Esophagogastroduodenoscopy

What is an esophagogastroduodenoscopy?

  • This examination is used to visualize the esophagus, stomach and duodenum using a flexible tube (endoscope) inserted through the patient’s mouth.
  • It helps the physician determine the nature of your health problem.
  • It allows the physician to collect tissue samples (by biopsy).
  • It is used to treat certain diseases.

Patients with an appointment at Hôpital Montfort will receive an automated confirmation call up to 3 working days prior to their appointment. 

Your specialist will send you instructions on how to prepare for your examination. It is very important that you stop drinking or eating starting at midnight before your procedure.

Where do you go?

  • Room 2B 138, endoscopy registration
  • Arrive early, 45 minutes before your appointment.

What to bring with you:

  • your health insurance card;
  • a list of your medications;
  • a list of your allergies;
  • your eye glasses;
  • hearing aids or other prostheses.

Do not bring:

  • valuables (remove your jewellery and  piercings);
  • nail polish;
  • perfume.

An esophagogastroduodenoscopy is often performed without sedation. You will therefore be able to return home immediately after your examination.

If you receive a sedative during your procedure:

A family member or friend must accompany you back home. Please make the necessary arrangements before arriving at the hospital. It would not be safe for you to return home alone. Your procedure may be postponed if you have no one to accompany you. In this case, you may choose to undergo your procedure without sedation.

On arriving in the Endoscopy Unit

  • You will be asked to remove your clothing and wear a hospital gown.
  • A nurse will take your blood pressure and pulse.
  • The nurse will check your medical history.
  • If you require a sedative, the nurse will insert an intravenous access to your arm.
  • You will then be directed to the waiting room.

Examination procedure

  • Someone will walk with you to the endoscopy room.
  • You will be able to speak with your physician for a few minutes before the examination begins.
  • A nurse will be present throughout the procedure.
  • Your throat will be frozen with an aerosol spray to dull your swallow reflex.
  • You will be placed lying down on your left side.
  • The physician will ask you to swallow the endoscope, which is smaller than the food you eat. This step can be somewhat unpleasant, but is not painful.
  • You will be able to breathe normally at all times.
  • The physician will have to pump a little air into your stomach to examine it properly. As a result, some passing of gas or burping may follow.

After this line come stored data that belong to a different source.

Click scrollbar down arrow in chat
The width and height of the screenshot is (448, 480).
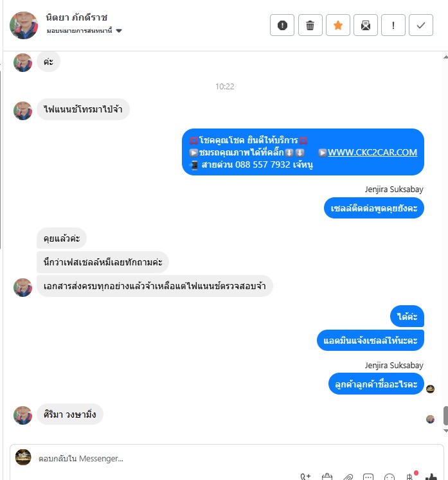(445, 431)
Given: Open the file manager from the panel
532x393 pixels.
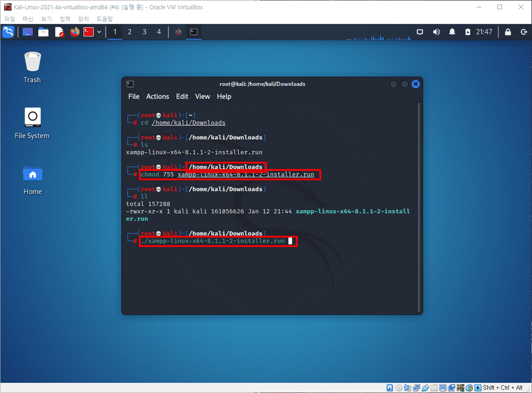Looking at the screenshot, I should [x=43, y=32].
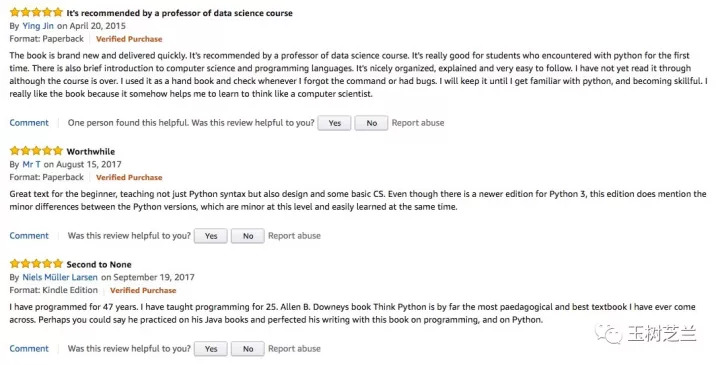
Task: Report abuse on Ying Jin's review
Action: [x=418, y=123]
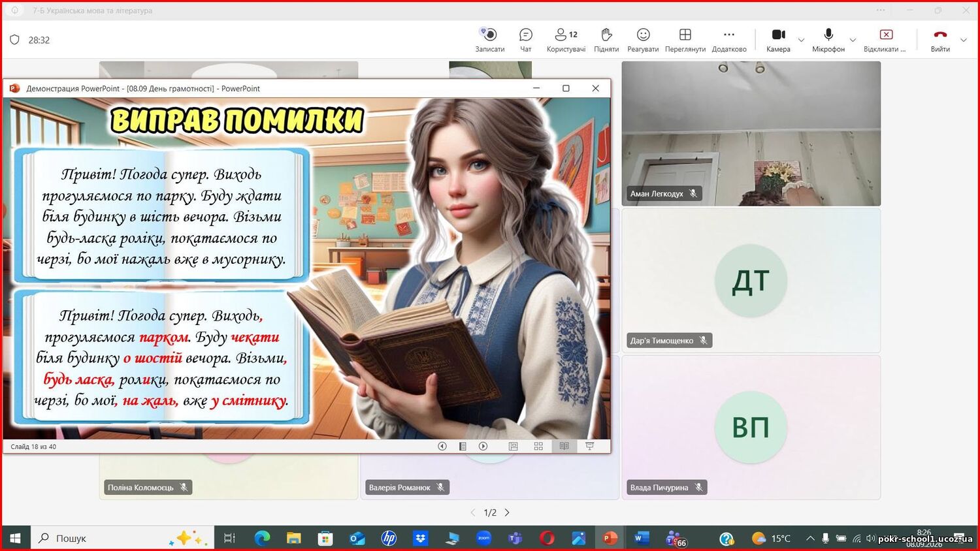Switch to normal view in PowerPoint status bar
The height and width of the screenshot is (551, 980).
click(514, 447)
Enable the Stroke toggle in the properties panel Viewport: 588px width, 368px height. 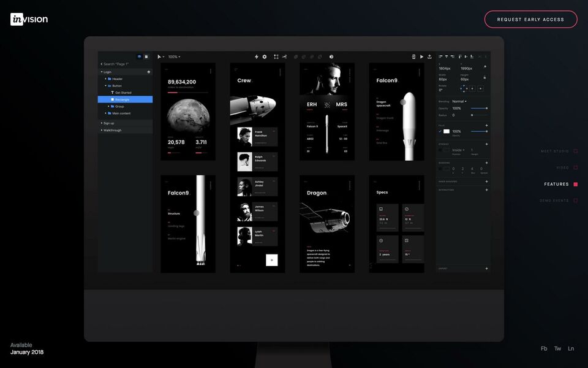tap(440, 150)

After the esophagogastroduodenoscopy

If you received a sedative:

  • You will be taken in a gurney to the recovery room.
  • You may rest for about twenty minutes.
  • You may then get dressed.
  • The person accompanying you will meet you in the waiting room.
  • Your physician’s office calls to schedule an appointment to discuss the results of your exam.

Back home

  • To perform your endoscopy, we freeze your throat with an aerosol spray. This product prevents you from swallowing normally.
  • To avoid choking, do not eat or drink for 30 to45 minutes after your procedure.
  • We then recommend that you take small sips of cold water. Once the water goes down well, you can resume your regular diet.
  • You may experience abdominal cramps, bloating and/or burping. These symptoms should go away in a few hours.
  • You may feel tickling or pain in your throat for a few days.
  • For relief, use throat lozenges, drink liquids or gargle with warm salt water.

If you were given a sedative, we advise you to follow these instructions for the next 24 hours:

  •  Do no operate a motor vehicle.
  •  Do not drink alcoholic beverages.
  •  Limit your intake of sleeping pills or anxiety medication.
  •  Avoid activities that require coordination and alertness.

Contact your physician or go to the nearest emergency room:

  •  if you experience shortness of breath or chest pain;
  •  if you feel considerable pain when you swallow;
  •  if you vomit up blood;
  •  If you are feverish or have chills in the 24 hours after the exam;
  • If you have dizzy spells accompanied by fainting;
  • If you notice blood (red or black) in your stool.

Follow your physician’s instructions.